I arrived in Athens via Thessalonica. I took the thirteen-hour sleeper train from Istanbul to Thessalonica. The cabins are cramped, but comfortable, and it was the first sleeper train I have experienced. I shared the double cabin with a guy from China that is on business. I also met a wonderful girl from Lithuania that loves Greece, and she hitchhikes around the country, she is very cute, warm, and comical. The train ride is considerably bumpier in Turkey; the rail in Greece is smoother. I couch-surfed in Thessalonica, and slept some long hours.
A sculpture of Pan, notice the pan flute.
My first impression of Greece is very positive, people smile, and in Thessalonica and Athens, there are many women on the streets—babe heaven, compared to the Islamic world with the majority of men on the streets. The freedom of thought and choice in life is considerable, and noticeable, here in Greece than the Islamic countries I have traveled. The difference of the disposition and the demeanor here in Greece from Turkey is grand. The Islamic culture is restrictive to the point of causing frustration and a peculiar behavioral pattern among the populace. The Greek sense of humor is excellent, everyone laughs at the littlest occurrence. I found the Turkish to take life too seriously.
Athens has a great subway system, although it was slightly difficult to find the hostel, even so, I got to know the subway system and the way to the airport. The hostel is only 14 Euro a night. With a good exchange rate for the Euro, Greece is not that expensive, currently I buy 80 euros for $100. All the archeological sites here in Athens are free on Sundays in the winter.
The head of Alexander the Great.
Great news, the Russian visa is now ninety days, pre arranged, though. In addition, the Ukrainian visa is ninety days on arrival, too. All the Eastern European countries that I have looked up allow a ninety-day visit, no visa necessary upon arrival for citizens of the USA.
While in Istanbul, I met many Americans, the most Americans in any one place since my travels begun. One woman from Austin Texas, in particular, I met at the hostel. We acquainted ourselves; we visited regularly, had dinner one night, and enjoyed some beers on the rooftop of the hostel. She is twenty-three and traveling about two or three months, we shared each other’s stories and experiences.
She is a woman who has a listening ear to the deeper context of life.

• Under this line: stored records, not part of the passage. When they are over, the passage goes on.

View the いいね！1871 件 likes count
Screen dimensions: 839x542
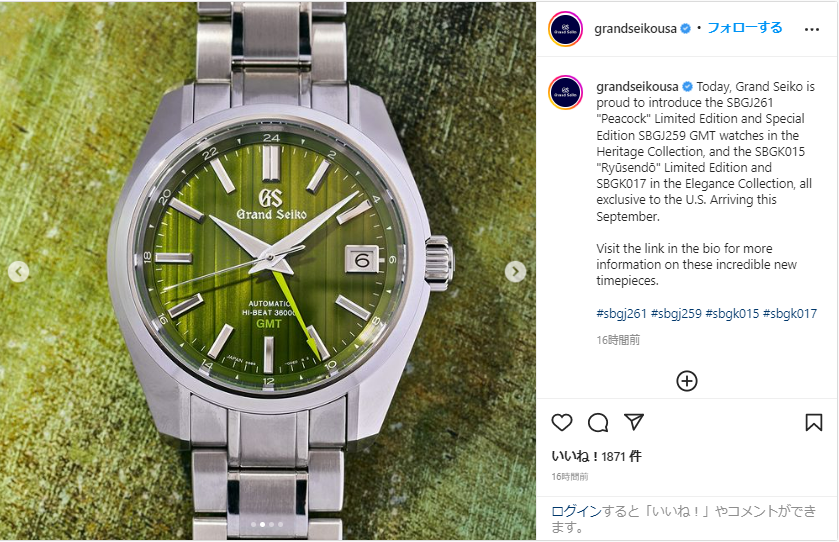click(596, 456)
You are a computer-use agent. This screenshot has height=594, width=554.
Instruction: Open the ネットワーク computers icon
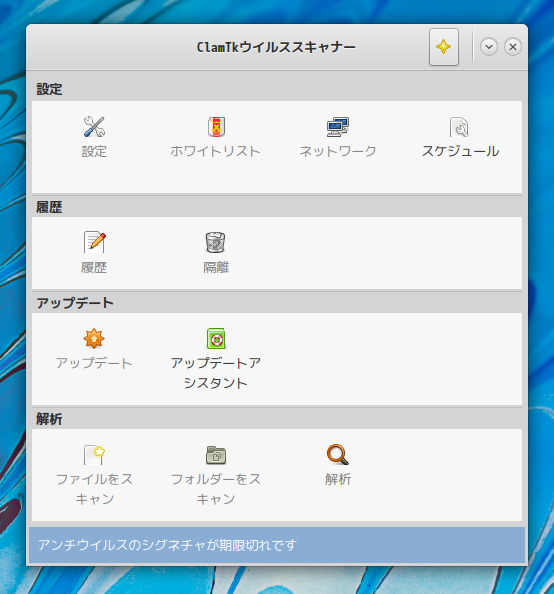coord(338,127)
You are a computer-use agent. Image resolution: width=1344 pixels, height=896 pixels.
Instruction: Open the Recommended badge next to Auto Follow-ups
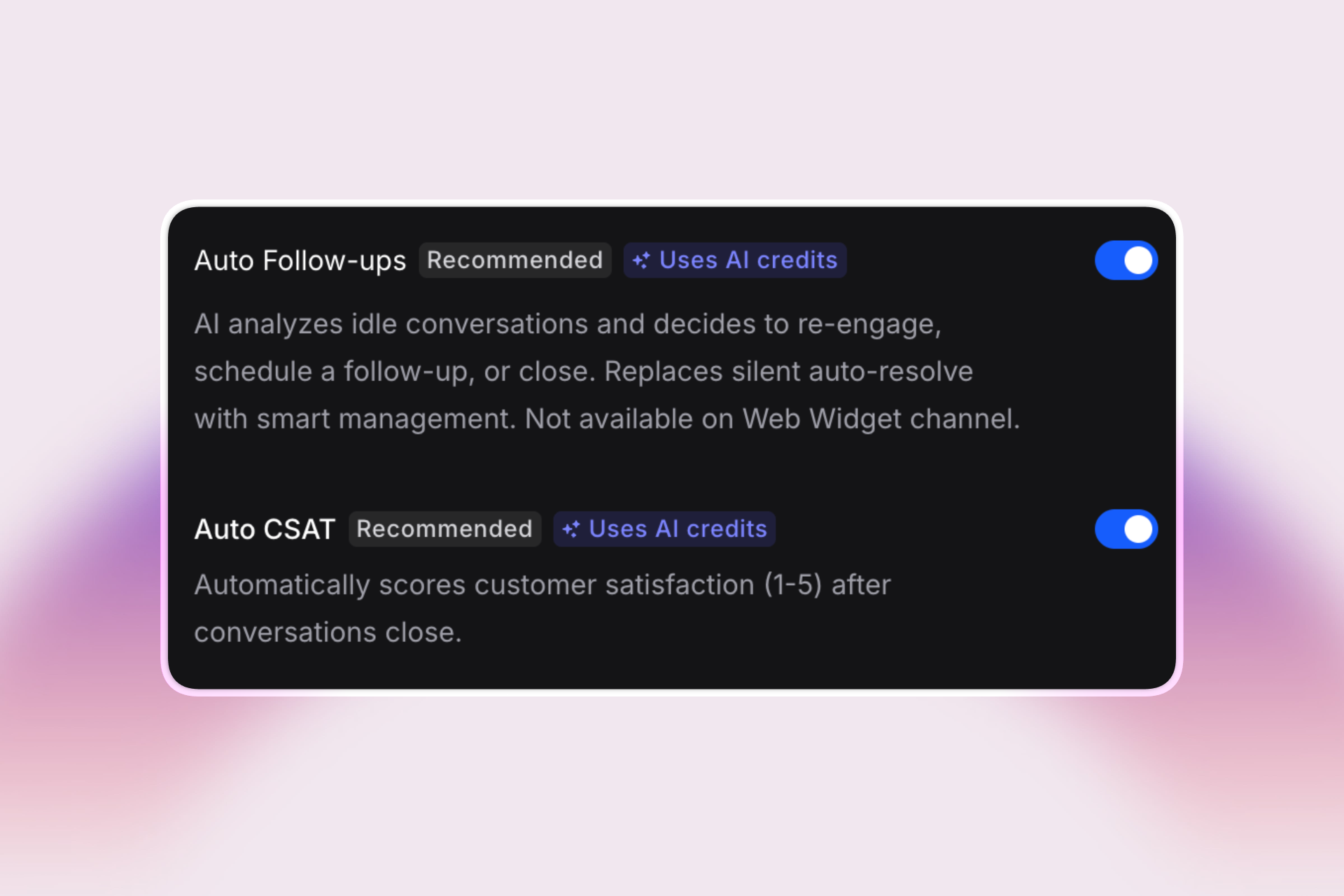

Including in our conversation, we conversed about how the ego relates to traveling and the prevalence of the ego among the tourists. The same questions arise from travelers—where have you been, how long are you traveling? The issues of how much are you carrying are a subject. When people observe what I am carrying, and compare the length of time I am traveling, they are perplexed. Emily was explaining that another subject is if the traveler is camping is an issue among travelers.

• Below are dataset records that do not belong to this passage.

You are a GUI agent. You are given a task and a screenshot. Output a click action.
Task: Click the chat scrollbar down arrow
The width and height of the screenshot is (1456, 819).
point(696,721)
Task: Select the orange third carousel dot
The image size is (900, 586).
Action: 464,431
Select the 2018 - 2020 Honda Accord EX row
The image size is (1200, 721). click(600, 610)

I have a couple of rules to combat an ego-driven mentality that continually strives at controlling the attitude. First, I will only talk about my travels if I am asked, though, I will only answer the question that is asked. My story is lengthening that will require consolidation of the details. I could just hand out my card and tell the person to look up my travels on the Internet, although many people do want me to express my experiences, and for some people it is healthy for them to hear my story because of their ego involvement.
However, because of the length of time in each country and the long-term travel of five to seven years—that context can boggle the mind/ego of the short-term traveler, although the majority is respectful. The tone of expression is different because of the length of time completed, compared to the beginning of my departure a year ago.

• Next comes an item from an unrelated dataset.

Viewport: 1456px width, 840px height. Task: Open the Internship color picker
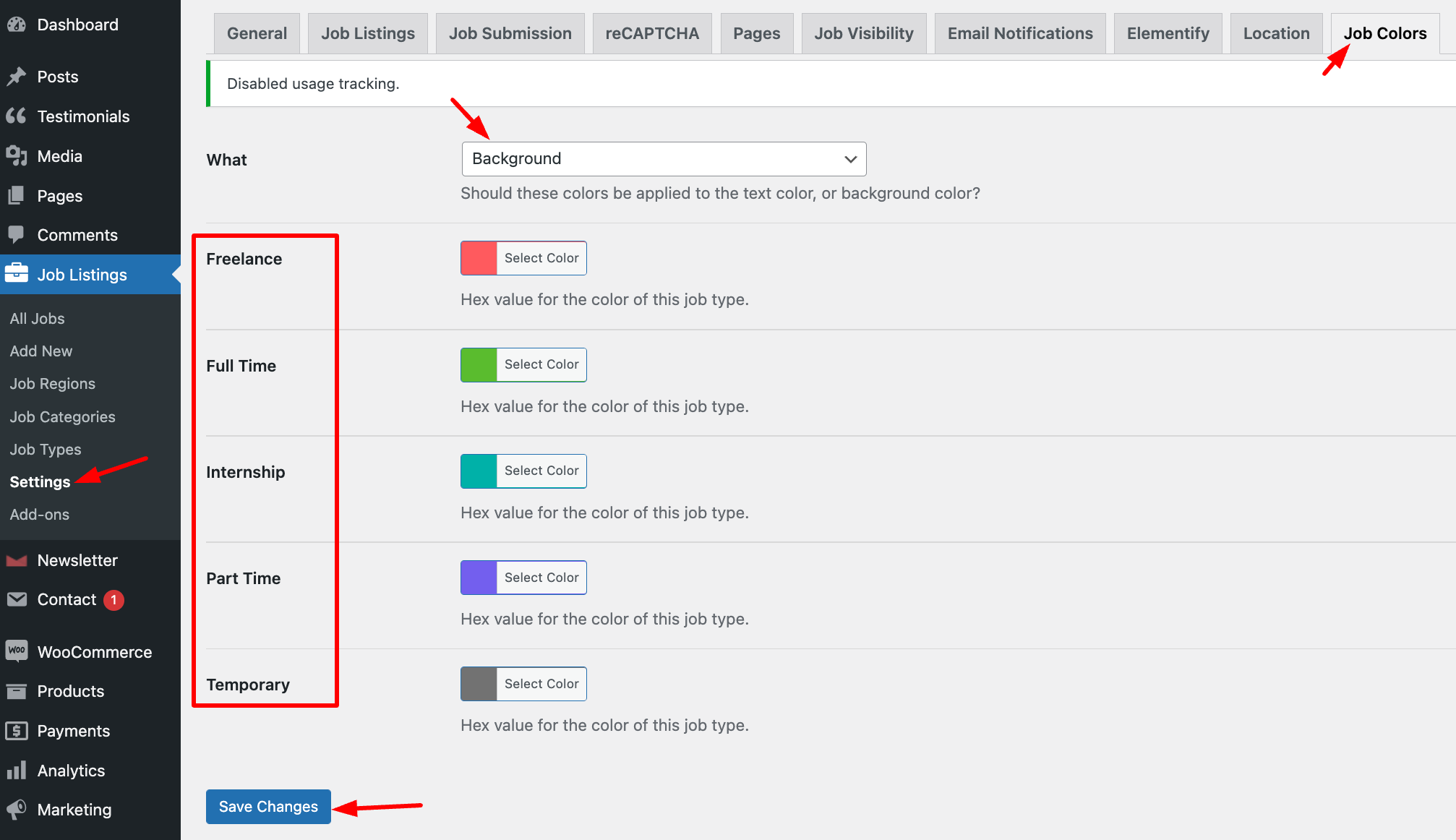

The same questions will arise because of my style of travel. How did this come about, why are you traveling, how are you financing your travels, are you working while you’re traveling? I have gotten good at explaining the story, although this is one reason why I would rather avoid touristy areas. A combination of the ego playing upon others, and the emotional baggage of other travelers is draining. Being away from tourists for the first month in Turkey and then being around many tourists from a distance starting in Cappadocia—I observed the emotional shambles that some experience—their words express disappointment—their disappointment revolves around getting enmeshed into the trap of tourism, or moving to fast. Continually, I observe tourists that lack navigation skills, then they rely on a tour agency to figure it out, or the hotel, I avoid both.
Navigation is the number one difficulty that many travelers struggle with, I have been around many people that don’t know where to go and they mind is running a mile a minute, and their mind is a mile ahead. Personally, I don’t think—I feel, I will feel the energy of where I should go, or discern the movement of the energy that is pointing to the location of my destination. Nevertheless, I can understand why many people purchase tours, because of the trouble-shooting that is involved with navigation.
The subject of becoming “lost” is overrated. Fear is at the forefront of the mind that the person may get “lost”. The underlying context does not make sense—you’re still on the earth, there is blue sky above and most likely your standing on a road. OK, you’re not “lost”. If you’re in a city, jump in a taxi, ask someone regarding the neighborhood of desire.
I will be flying to Israel tomorrow.